# Фрагмент текста
---------------

И вот, наконец, зашли в порт Пасахес (Испания). К тому времени я чувствовал себя сносно, во всяком случае, мог самостоятельно передвигаться. На берег, правда, не сходил. Но здесь подстерегала другая неприятность: запах застоявшейся воды был такой нестерпимый, что не давал ни спать, ни есть. Дело в том, что вход в порт со стороны моря настолько узкий и длинный, что вода не успевает циркулировать, и образуется застой, да ещё и местные стоки сюда же ведут – словом, дышать можно, если только приложить к носу платок, смоченный одеколоном. Впрочем, многие переносили этот запах не так драматично, некоторые даже не потеряли аппетит, но я – извёлся окончательно, о чём говорят последующие события.

Пять дней в порту показались вечностью. Вышли в Бискайский залив. Как всегда, здесь качает, и качка – неприятная, а у меня новая напасть – болит живот. Да так, что бегу к доктору. Тот театрально округлил глаза, паясничая, опять назвал меня симулянтом, и выгнал из кабинета. Боль тем временем нарастала. Не желая показывать муки окружающим, я вышел на палубу к пустому бассейну. Шёл дождь, поэтому вокруг не было никого, - только море и чайки. На глазах навернулись слёзы, боль не проходила, так – в согнутом состоянии – я просидел какое-то время под дождём. Вдруг, на плечо легла чья-то рука: - Что с тобой? – Я рассказал, добавив, что у доктора уже был. Не раздумывая, знакомый, но из другой учебной группы, курсант^^^ потащил меня в кабинет доктора, и тоном, не допускавшим возражений, заставил его принять меня.

---------------

# Задания к тексту
A. Ответьте на вопросы по фрагменту.
(i) В какой порт зашло судно?
(ii) Сколько дней провели в порту?
(iii) Куда вышел рассказчик, не желая показывать муки окружающим?
B. Выпишите из фрагмента все географические названия.
C. Перепишите часть фрагмента, заменив «живот» на «голова». Начните со слов «Пять дней в» и закончите словами «его принять меня.».

# Исходные данные
---------------

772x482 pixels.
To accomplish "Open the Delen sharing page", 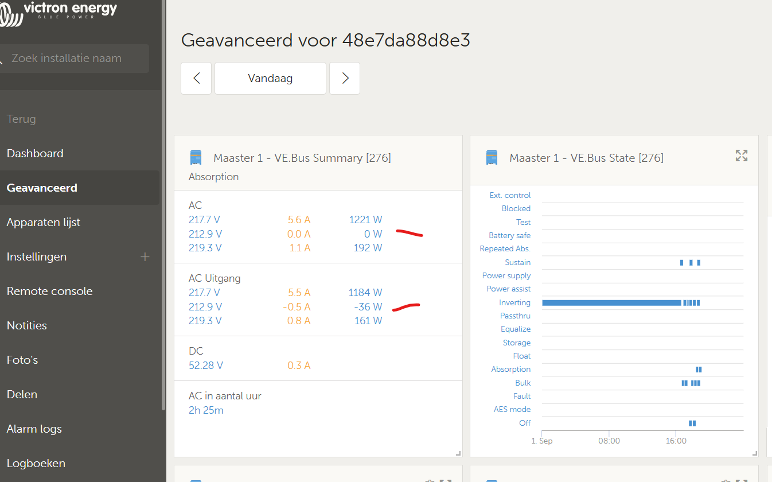I will (x=22, y=394).
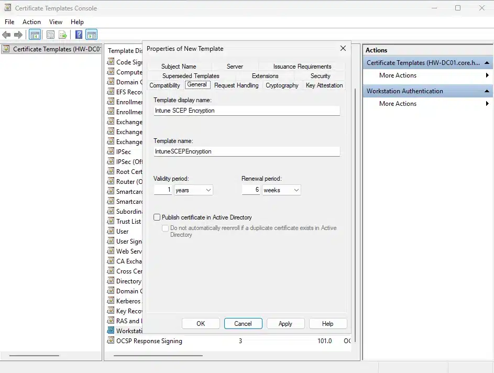The width and height of the screenshot is (494, 373).
Task: Toggle Show/Hide Action Pane toolbar icon
Action: (x=91, y=35)
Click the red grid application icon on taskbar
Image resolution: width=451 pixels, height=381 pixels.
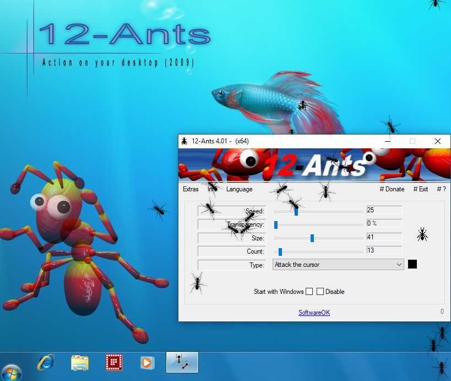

---------------

# Ответы к заданиям
A.
(i) В порт Пасахес (Испания).
(ii) Пять дней.
(iii) На палубу, к пустому бассейну.

B. Пасахес, Испания, Бискайский залив.

C.
Пять дней в порту показались вечностью. Вышли в Бискайский залив. Как всегда, здесь качает, и качка – неприятная, а у меня новая напасть – болит голова. Да так, что бегу к доктору. Тот театрально округлил глаза, паясничая, опять назвал меня симулянтом, и выгнал из кабинета. Боль тем временем нарастала. Не желая показывать муки окружающим, я вышел на палубу к пустому бассейну. Шёл дождь, поэтому вокруг не было никого, - только море и чайки. На глазах навернулись слёзы, боль не проходила, так – в согнутом состоянии – я просидел какое-то время под дождём. Вдруг, на плечо легла чья-то рука: - Что с тобой? – Я рассказал, добавив, что у доктора уже был. Не раздумывая, знакомый, но из другой учебной группы, курсант^^^ потащил меня в кабинет доктора, и тоном, не допускавшим возражений, заставил его принять меня.